公立学校で育休する男性職員はたまにみられても、私立ではまだ珍しい。復職して即選抜1組の担任とは、周りに文句を言わせない程に有能ということなのか。世話好き、というか、塾の伊井先生を思い出す雰囲気の人だけれど。
「まだギリギリ間に合う。貴重品がある奴は、急いでロッカーへ預けてこいよー」
言い残して筑市先生は出て行った。廊下側にある窓から、移動していく他のクラスが見える。

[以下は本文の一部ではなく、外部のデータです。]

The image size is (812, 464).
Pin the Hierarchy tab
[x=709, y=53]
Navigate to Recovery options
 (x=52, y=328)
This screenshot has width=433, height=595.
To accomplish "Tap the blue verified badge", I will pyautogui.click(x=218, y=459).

この、イコの腰から上くらいの高さから付いている窓は、見学や視察の人間が中へ入らずとも様子が見えるように、という配慮らしい。学舎は県政財界からの寄付が多い分、視察も多く入るのだという。
先生は窓について「授業中、のぞかれても気にならないぐらいの集中力を見せろよー、それができりゃあ、誰が入ってきたって平気なはずだ。赤ん坊がそばでギャン泣きしても、揺るがないくらい集中してみろ!」とコメントしていた。要所要所で乳幼児ネタが入る人だ。
そろそろ2組も移動し終わるだろうか。イコの姿はまだ見えなかった。気をつけて眺めていたのに、イコの姿をとらえる前にひとのかたまりが途切れる。なんでイコがいない?

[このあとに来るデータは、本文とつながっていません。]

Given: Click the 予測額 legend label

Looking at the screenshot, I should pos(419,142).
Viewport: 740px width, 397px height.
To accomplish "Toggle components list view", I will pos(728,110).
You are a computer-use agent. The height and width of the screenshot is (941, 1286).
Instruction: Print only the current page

もしや見逃したかと立ち上がると、ようやくイコが廊下の窓から見えた。ふたりの女子に伴われてゆっくりと歩いている。
ひとりは入学式で仲好くなったと言っていた、どこかの若女将だ。歩き方がふらふらと頼りないイコを支えている。
待て。
おかしい。
イコの顔色が悪い。歩き方があやしい。いつもと違いすぎる。
イコたちの後ろには誰もいない、きっと2組の最後尾だ。なら俺が後ろについてもなんの問題もないだろう、早足で教室のドアへ向かう。
俺が廊下へ近づく間もイコの体はふらふらと揺れ、俺がドアに手をかけた瞬間、大きくぐらりとかしいで窓から姿を消す。
「きゃあ、イコちゃん!?」
慌てて俺がドアを開けるのと、廊下に女子の悲鳴が上がったのは同時だった。
「イコ!?」
座り込んだふたりの女子に抱えられ、真っ青な顔をして、イコが倒れていた。